* **Problem statement**:
Gather every line below where "green" appears.

------------------------------------------------------------

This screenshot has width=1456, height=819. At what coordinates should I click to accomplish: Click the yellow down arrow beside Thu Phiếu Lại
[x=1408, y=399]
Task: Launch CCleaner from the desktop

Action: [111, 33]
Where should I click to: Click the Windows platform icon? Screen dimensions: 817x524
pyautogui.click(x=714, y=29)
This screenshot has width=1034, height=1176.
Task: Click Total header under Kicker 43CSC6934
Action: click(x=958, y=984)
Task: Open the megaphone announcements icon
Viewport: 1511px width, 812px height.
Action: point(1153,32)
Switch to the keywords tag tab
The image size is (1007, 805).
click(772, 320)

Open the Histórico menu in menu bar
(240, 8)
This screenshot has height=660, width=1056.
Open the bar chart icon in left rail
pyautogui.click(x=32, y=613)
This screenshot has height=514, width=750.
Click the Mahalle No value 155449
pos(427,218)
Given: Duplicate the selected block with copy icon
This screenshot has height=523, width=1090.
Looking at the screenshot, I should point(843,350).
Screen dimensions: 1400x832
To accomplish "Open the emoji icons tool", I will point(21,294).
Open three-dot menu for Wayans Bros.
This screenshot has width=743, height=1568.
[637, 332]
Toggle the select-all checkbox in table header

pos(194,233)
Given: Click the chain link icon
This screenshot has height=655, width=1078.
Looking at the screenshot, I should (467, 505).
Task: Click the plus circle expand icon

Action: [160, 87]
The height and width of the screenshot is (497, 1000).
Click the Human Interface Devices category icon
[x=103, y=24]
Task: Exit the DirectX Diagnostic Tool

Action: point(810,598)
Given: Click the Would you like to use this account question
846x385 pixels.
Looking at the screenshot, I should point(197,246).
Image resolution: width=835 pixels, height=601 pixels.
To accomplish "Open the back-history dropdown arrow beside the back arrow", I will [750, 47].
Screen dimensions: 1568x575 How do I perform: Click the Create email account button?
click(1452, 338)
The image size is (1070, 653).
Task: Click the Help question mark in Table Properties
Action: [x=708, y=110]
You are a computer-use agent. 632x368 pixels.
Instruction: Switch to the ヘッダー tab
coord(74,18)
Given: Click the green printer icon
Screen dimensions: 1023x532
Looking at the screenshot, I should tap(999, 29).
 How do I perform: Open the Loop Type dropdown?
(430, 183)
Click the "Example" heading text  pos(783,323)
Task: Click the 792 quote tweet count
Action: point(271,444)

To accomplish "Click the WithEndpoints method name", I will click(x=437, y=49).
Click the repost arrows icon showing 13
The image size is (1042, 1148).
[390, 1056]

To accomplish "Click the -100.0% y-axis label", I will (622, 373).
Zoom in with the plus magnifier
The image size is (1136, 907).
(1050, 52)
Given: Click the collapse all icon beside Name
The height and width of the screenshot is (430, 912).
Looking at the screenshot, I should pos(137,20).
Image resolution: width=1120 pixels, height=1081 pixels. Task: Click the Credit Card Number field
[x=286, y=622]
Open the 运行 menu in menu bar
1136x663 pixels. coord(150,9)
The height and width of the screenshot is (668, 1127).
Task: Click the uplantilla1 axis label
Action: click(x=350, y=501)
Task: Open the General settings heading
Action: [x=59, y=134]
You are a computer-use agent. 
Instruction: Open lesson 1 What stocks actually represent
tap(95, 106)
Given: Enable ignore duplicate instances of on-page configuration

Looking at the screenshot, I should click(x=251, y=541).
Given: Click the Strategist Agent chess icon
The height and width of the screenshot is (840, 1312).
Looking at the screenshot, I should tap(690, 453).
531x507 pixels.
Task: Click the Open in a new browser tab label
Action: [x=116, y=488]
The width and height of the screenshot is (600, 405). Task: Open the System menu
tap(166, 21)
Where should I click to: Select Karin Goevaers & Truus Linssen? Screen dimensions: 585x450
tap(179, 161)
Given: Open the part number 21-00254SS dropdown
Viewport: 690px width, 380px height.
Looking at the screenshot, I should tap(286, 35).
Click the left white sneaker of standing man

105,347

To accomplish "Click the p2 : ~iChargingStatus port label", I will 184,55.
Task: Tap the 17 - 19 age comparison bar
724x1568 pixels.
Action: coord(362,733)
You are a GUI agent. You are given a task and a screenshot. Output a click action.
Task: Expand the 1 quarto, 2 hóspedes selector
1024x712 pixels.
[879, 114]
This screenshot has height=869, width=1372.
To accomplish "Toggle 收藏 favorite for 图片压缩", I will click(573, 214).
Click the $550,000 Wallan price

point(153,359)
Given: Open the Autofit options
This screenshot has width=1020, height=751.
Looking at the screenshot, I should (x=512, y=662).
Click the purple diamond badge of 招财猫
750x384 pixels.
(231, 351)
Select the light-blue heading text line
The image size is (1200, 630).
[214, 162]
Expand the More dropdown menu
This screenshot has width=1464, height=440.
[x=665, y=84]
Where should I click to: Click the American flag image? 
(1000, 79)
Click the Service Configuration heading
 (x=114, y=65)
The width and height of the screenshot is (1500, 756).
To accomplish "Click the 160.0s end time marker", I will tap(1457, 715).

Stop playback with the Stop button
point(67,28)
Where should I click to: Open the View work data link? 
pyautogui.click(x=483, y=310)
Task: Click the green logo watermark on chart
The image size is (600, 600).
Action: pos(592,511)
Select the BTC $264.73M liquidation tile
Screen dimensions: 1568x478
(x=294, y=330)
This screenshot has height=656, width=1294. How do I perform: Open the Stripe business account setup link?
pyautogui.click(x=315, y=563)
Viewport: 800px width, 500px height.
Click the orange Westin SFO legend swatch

------------------------------------------------------------

* **Task output**:
Given: Click the green printer icon
Task: Click the green logo watermark on chart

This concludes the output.